M2 571 Susketchewan unloading from the ship to the Colombo Harbor (This is the only picture that I have ever seen of 571)
Photo Courtesy – Mr Mano Navarathnam
The battle torn Alberta
M2 570 Alberta was a significant companion of the fleet. 570 Alberta was the 1st M2 locomotive to carry the inaugurated “YALDEVI” express train on 24.04.1956. Tragically it had the chance of hauling the last train to the Northern Province in 1990 too. The No 69 night mail which left Colombo on the 12th of June 1989, consisted the proud Alberta which was stranded in Jaffna, the terminus of the Nothern railway, due to the damage to the railway track that was caused by the terrorists. The army engineers ensured that the locomotive was welded to its rails to make sure that it was not moved elsewhere. It is speculated that the terrorists who captured Jaffna, used the generator of the engine as a mean of generating electricity. When the army recaptured Jaffna in 1995, the engineers played a vital role in providing facilities to transport the stranded loco back to Colombo. After returning back to C.M.E. Ratmalana by ship in 1996, it was completely rebuilt. It was again subjected to harassment, when it was damaged by a bomb blast in Punani Baticaloa, but was soon repaired.
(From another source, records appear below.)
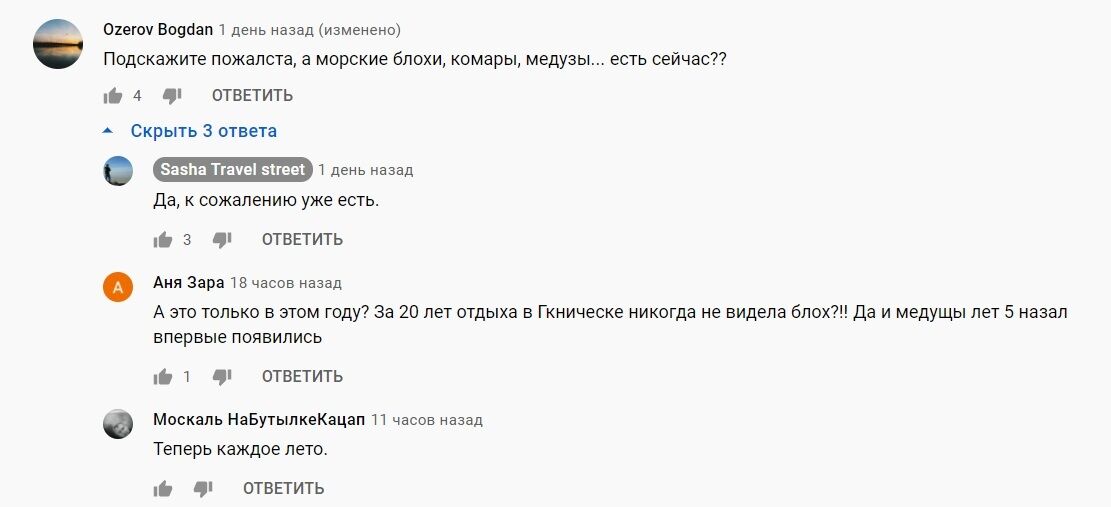Click ОТВЕТИТЬ under Аня Зара's reply
Image resolution: width=1111 pixels, height=507 pixels.
(302, 377)
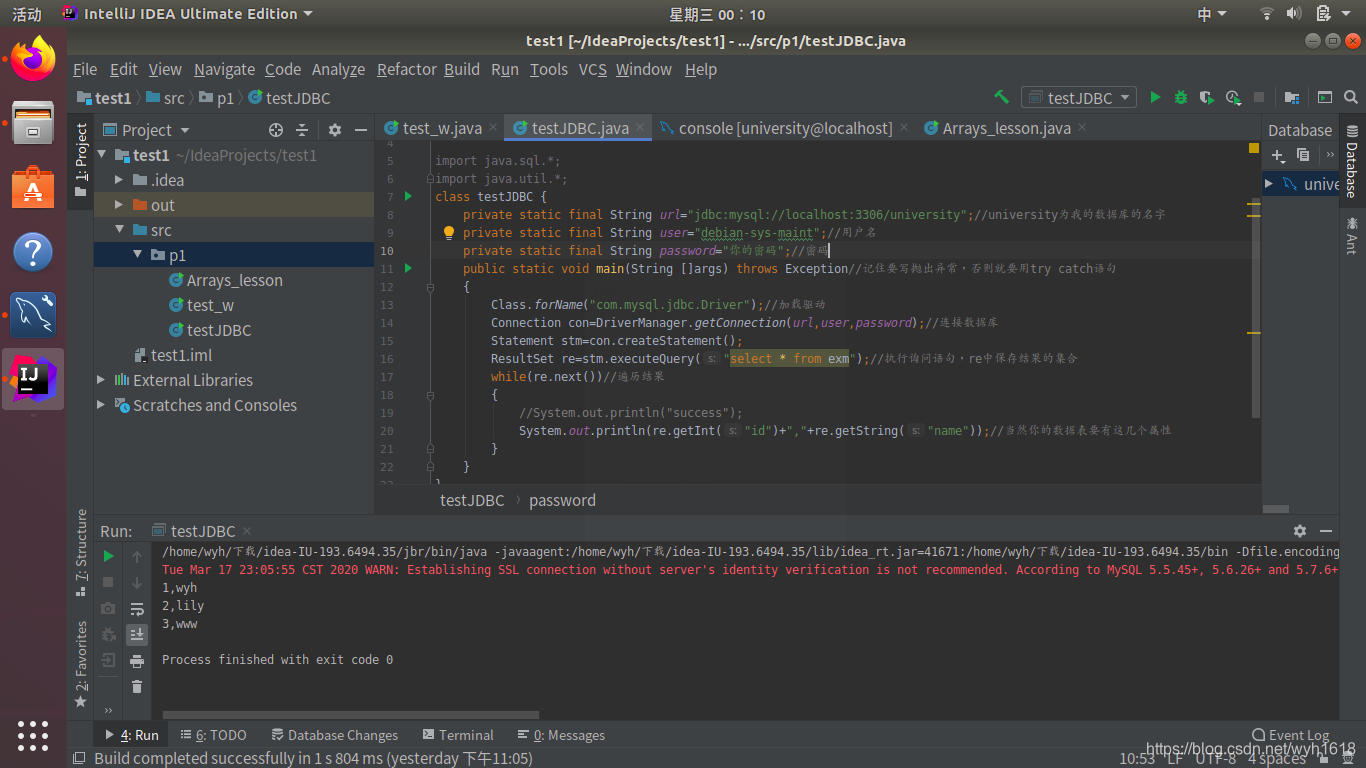Open the testJDBC run configuration dropdown
This screenshot has height=768, width=1366.
pos(1079,97)
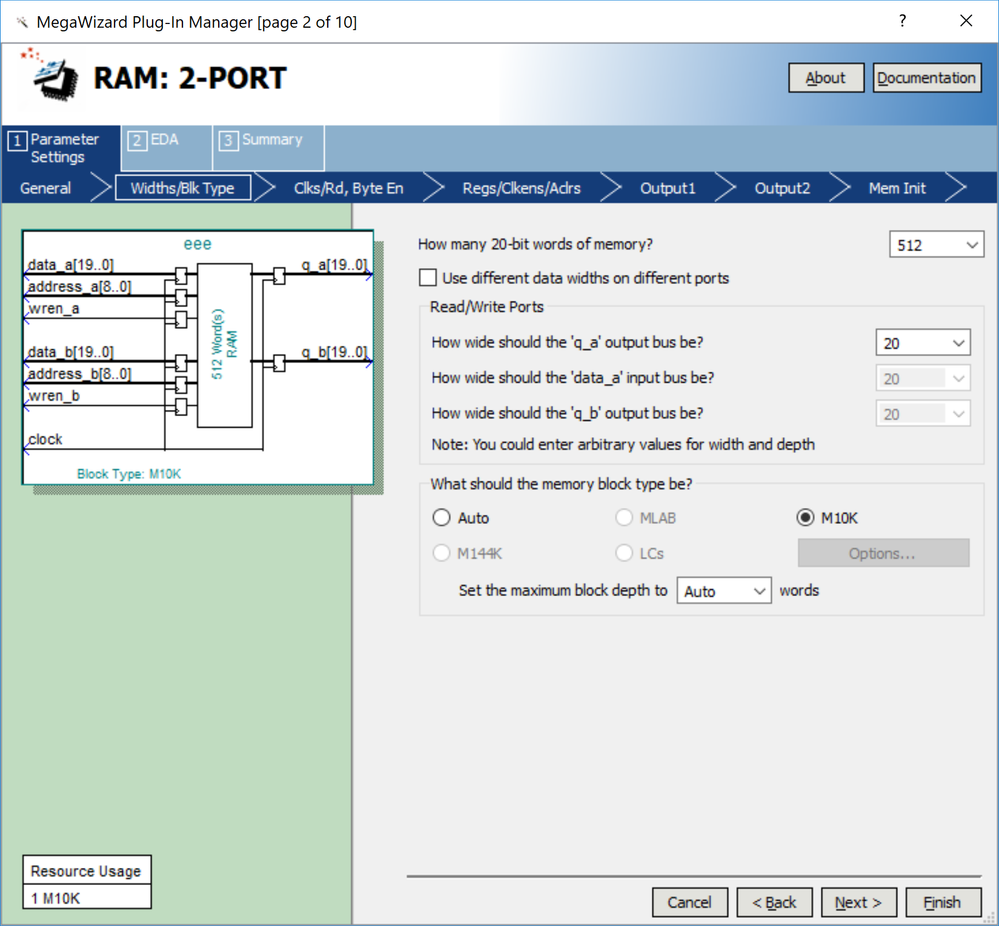Click the help question mark in title bar
Viewport: 999px width, 926px height.
[902, 21]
|M2 570 Alberta at Dematagoda running shed
Photo Courtesy – Akila Ariyapperuma
|M2 570 Alberta stranded in Jaffna in 1990s
Source – http://www.youtube.com/watch?v=lVSjR6Rjwxw (Video from ITN news)
The hardy Manitoba
One of the most prominent locos of the M2 fleet is M2 591 Manitoba. It was the loco that carried the unfortunate train no 50, that caught in the deadly ways of tsunami on the 26th of December 2004. The gigantic waves hit the train that toppled the 80 Ton loco, which resulted the death of the engine driver, his assistant and more than 2000 passengers. The engine which was completely destroyed was restored in the Rathmalana railway workshop. After 4 years of work, the Manitoba came to life again in 2008, hauling the train no 50 again on the 4th anniversary of that unfortunate incident. The crew had painted few blue waves in the body of the locomotive after its restoration to resemble this event.
|M2 591 Manitoba
Photo Courtesy – Sanath Kodikara
|M2 591 Manitoba
Photo Courtesy – C.M.B Dissanayake
Wheel arrangements of the locomotives
All the M2 category locomotives, except M2c had the wheel arrangement of A1A-A1A. M2c had the wheel arrangement named Bo-Bo, which suited the track of the hilly terrain with sharp curves. In the railway glossary, A1A means, four wheels powered and the middle, two wheels idle. In Bo Bo version, all four wheels powered.
|A1A Wheel arrangement
Photo Courtesy – Akila Ariyapperuma
|Bo-Bo Wheel arrangement
Source – http://www.silumina.lk/2010/10/31/_art.asp?fn=av1010319
The tsunami disaster
On that fateful date of 26th of December 2004, the number 50 train from Colombo to Mathara was hauled by M2 591 Manitoba. The deadly tsunami waves were wrecking havoc on the coastal areas of the country, when the train approached Paralia a small coastal hamlet near the city of Hikkaduwa. At that time, there was no way of the central control room to directly communicate with the drivers of the locomotive. When the message was received at Ambalangoda, where the train had its last stop, it had already left. The fateful train arrived at Peraliya, when it was already submerged with 1 feet of water. The occupants of that area, who were fleeing due to the devastating tidal waves, got in to the train as well. The train was hit by a gigantic wave which toppled it completely. The engine driver Mr Janaka Fernando and his assistant Mr ….. were killed while more than 2000 people perished. The locomotive was toppled and when the rescue workers arrived at the scene about 10 hours later, they had to dig under the locomotive the retrieve the slain body of the engine driver. After the site was cleared, the determined CGR employees arrived at this unfortunate location where they dismantled the engine and brought it to the Rathmalana workshop. It took them four years to painstakingly rebuild the entire loco and the inaugural journey of the newly built locomotive took place in 26th of December 2008, exactly 4 years after that fateful day. To resemble this chain of events, M2 571 Manitoba has a characteristic set of blue waves painted in its body. It has to be noted the role of Mr HLR Fonseka who was called upon to the restoration of this locomotive. He has worked with these locomotives for more than 20 years and contributed immensely to the smooth functionality of all these lovely machines.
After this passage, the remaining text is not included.